Selama pandemi Covid-19 kita "dipaksa" di rumah saja. Ada tagarnya, #dirumahaja. Semua apa dikerjakan di rumah, termasuk bekerja dan beribadah. Salat wajib 5 waktu  pun di rumah saja, salat Jumat diganti zuhur.
Tentu pamahaman "rumah" di situ adalah rumah kita masing-masing. Rumah sendiri-sendiri. Bukan rumah tetangga, rumah selingkuhan, apalagi rumah tahanan (Rutan).
Yang lain-lain lupakan dulu, termasuk mudik dan bersilaturahmi dengan sanak-saudara jauh yang biasa dilakukan saat Lebaran. Saat ini kta dapat betul-betul mempraktikkan lirik lagu Baju Baru yang pernah popular untuk anak-anak dan dibawakan Dea Ananda:
Baju baru Alhamdulillah / Tuk dipakai di hari raya / Tak punya pun tak apa-apa / Masih ada baju yang lama //
Sepatu baru Alhamdulillah / Tuk dipakai di hari raya / Tak punya pun tak apa-apa / Masih ada sepatu yang lama //
Rumah Sendiri
Tinggal/menetap di rumah sendiri memungkin tiap anggota keluarga mampu berkomunikasi-aktivitas-sosialisasi makin dekat satu dengan lainnya. Ayah/ibu, anak-anak, kakek/nenek, paman/tante, keponakan, dan lainnya (dalam keluarga besar} makin akrab saja. Keharmonisan terjalin.
Rumah sendiri dapat pula berarti "rumah kita". Itu judul lagi yang dinyanyikan Ahmad Albar dari Godbless yang bercerita tentang kesederhanaan hidup di desa, dan tidak tertarik untuk pergi ke kota (urbanisasi).

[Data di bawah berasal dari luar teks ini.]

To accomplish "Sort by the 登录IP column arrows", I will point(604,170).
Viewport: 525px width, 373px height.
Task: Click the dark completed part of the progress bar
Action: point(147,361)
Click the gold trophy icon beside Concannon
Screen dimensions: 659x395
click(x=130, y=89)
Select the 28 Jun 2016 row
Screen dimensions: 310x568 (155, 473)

Lirik itu menjadi sebuah imbauan yang kontekstual hingga kini.
Bahkan pada saat pandemi virus corona kali ini, lagu Rumah Kita menambah kenyamanan orang-orang yang mengisolasi/karantina diri di rumah, meski sederhana dan apa adanya.

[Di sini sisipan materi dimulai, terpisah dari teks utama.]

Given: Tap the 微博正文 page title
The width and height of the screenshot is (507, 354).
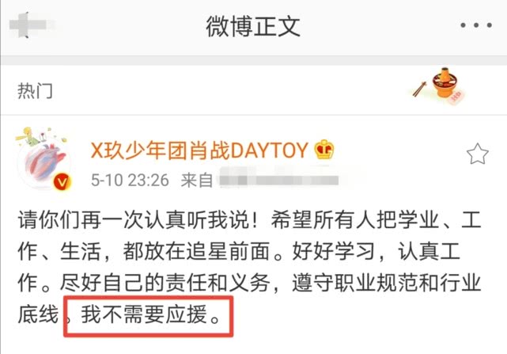Looking at the screenshot, I should tap(253, 27).
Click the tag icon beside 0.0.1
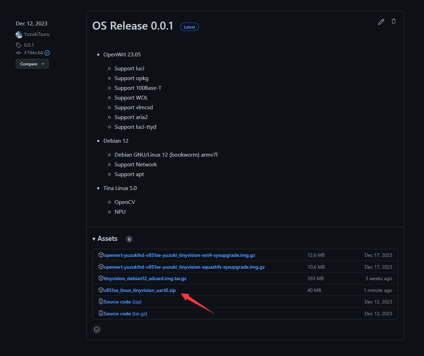Viewport: 424px width, 356px height. point(18,45)
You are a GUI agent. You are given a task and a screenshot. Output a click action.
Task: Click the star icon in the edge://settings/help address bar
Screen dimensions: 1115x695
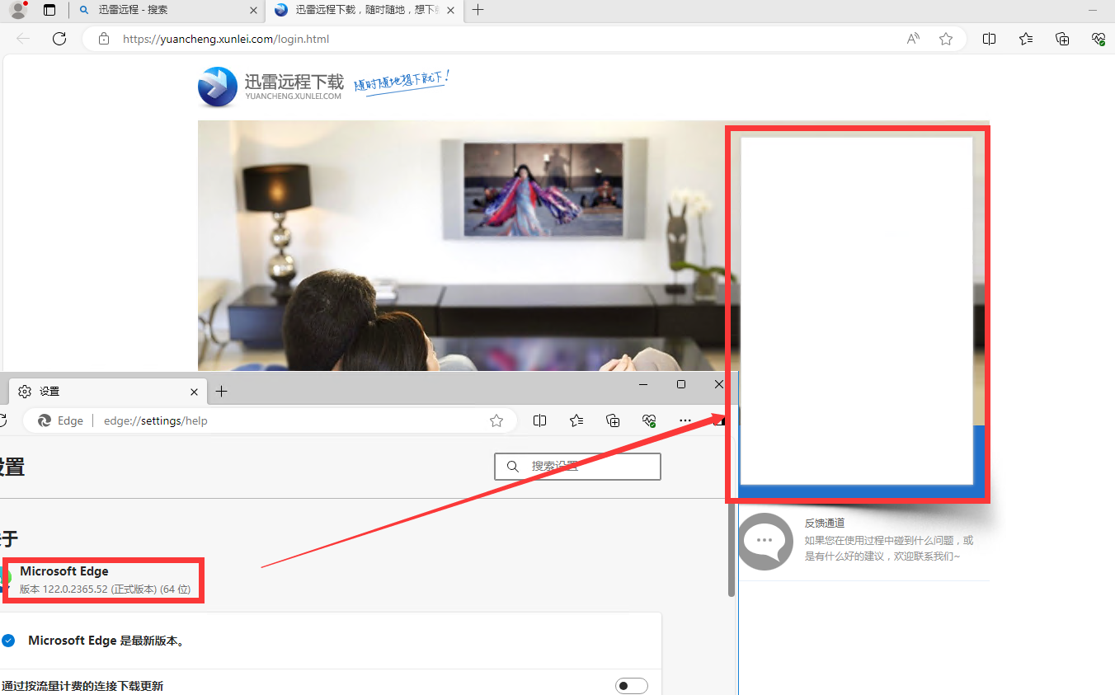pos(496,420)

Ihwal beribadah di rumah. seorang khatib salat Jumat siang ini menjelaskan: "Kita tidak menyalahi aturan Pemerintah, tetapi juga tidak menyalahi ajakan memakmurkan masjid." Ia mengurai bahwa yang ditempati untuk Jumatan memanglah sebuah masjid kecil berbentuk rumah. Apapun itu namanya tetap sama: rumah Tuhan.

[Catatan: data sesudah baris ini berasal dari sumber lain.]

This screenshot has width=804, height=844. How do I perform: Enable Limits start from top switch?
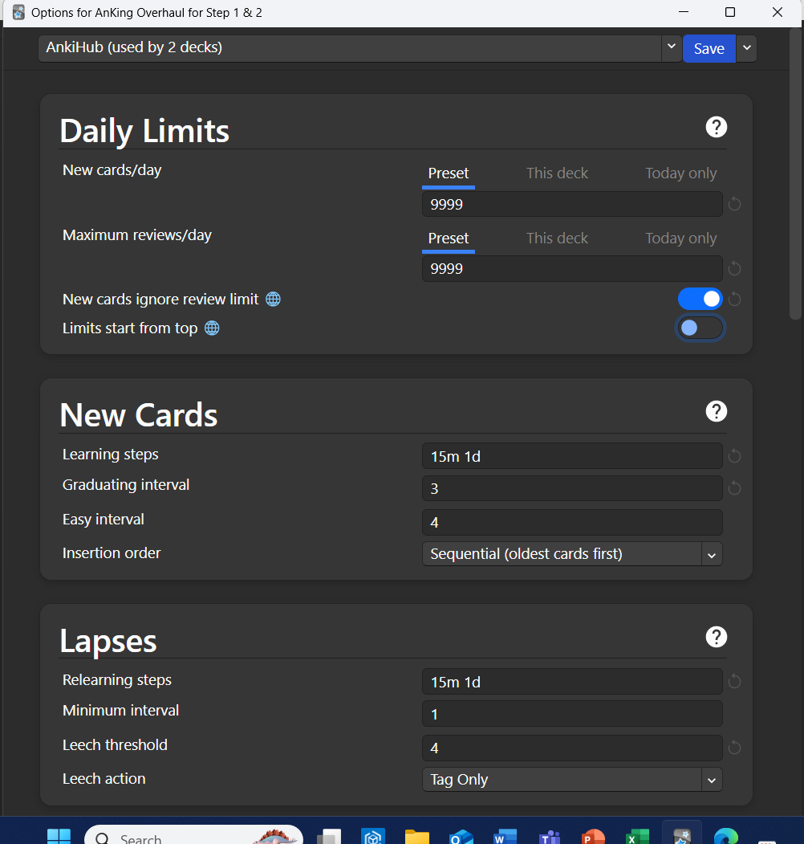click(x=700, y=328)
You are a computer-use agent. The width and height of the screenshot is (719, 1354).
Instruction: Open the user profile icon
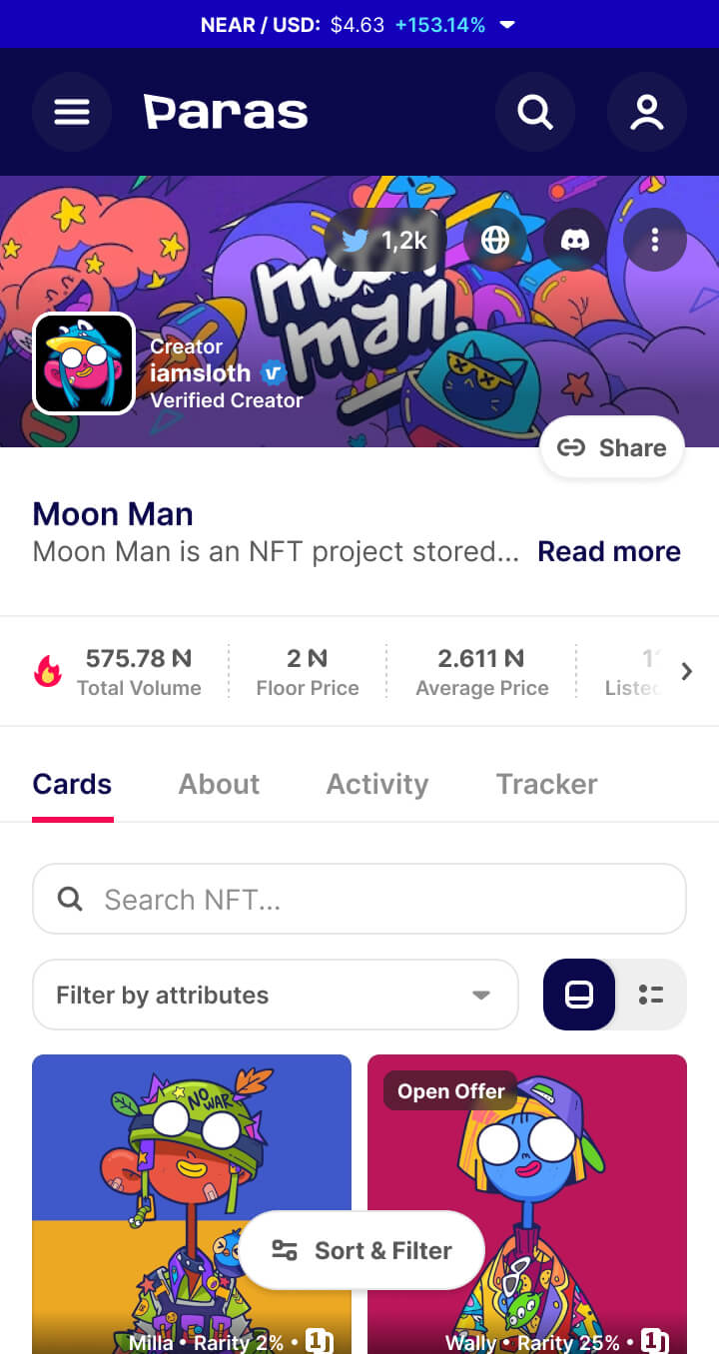pyautogui.click(x=647, y=112)
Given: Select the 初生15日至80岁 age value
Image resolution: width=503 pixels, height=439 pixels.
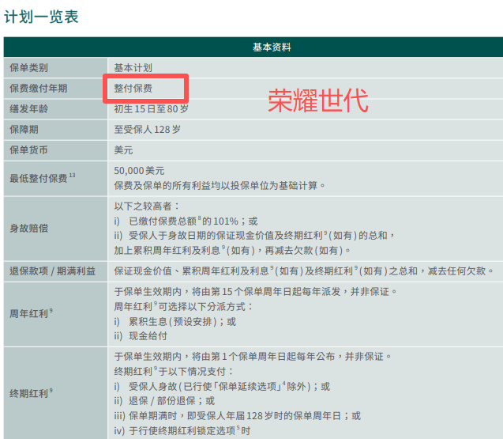Looking at the screenshot, I should [152, 108].
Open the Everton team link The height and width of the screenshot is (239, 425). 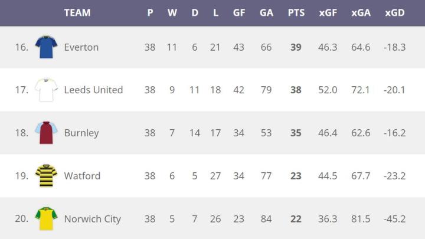tap(81, 47)
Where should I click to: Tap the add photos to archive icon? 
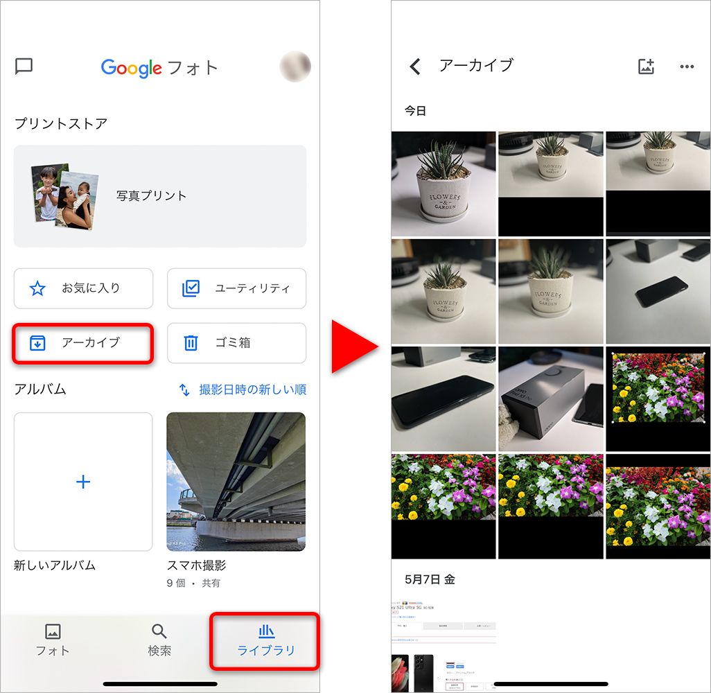coord(646,67)
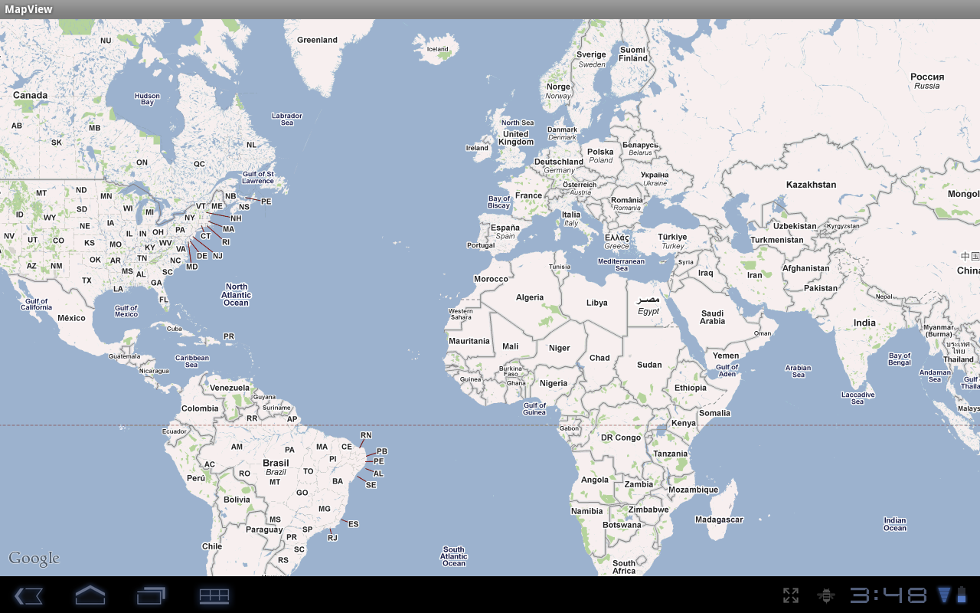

Dulu tahun 1980-an di TVRI ada serial televisi populer berjudul "Rumah Masa Depan". Ya, sebuah rumah biasa, tetapi dengan kehidupan yang diidealkan dengan berbagai dinamika di dalamnya. Namun, kata-kata itu dapat pula diartikan rumah futuristik sesuai dengan kebutuhan zamannya. Atau rumah di plaet lain, semisal di Mars. Tetapi ada yang memberi arti berbeda pada frasa itu. Rumah kita dan rumah masa depan yang hakiki kiranya punya arti lain yang serupa, yaitu alam kubur.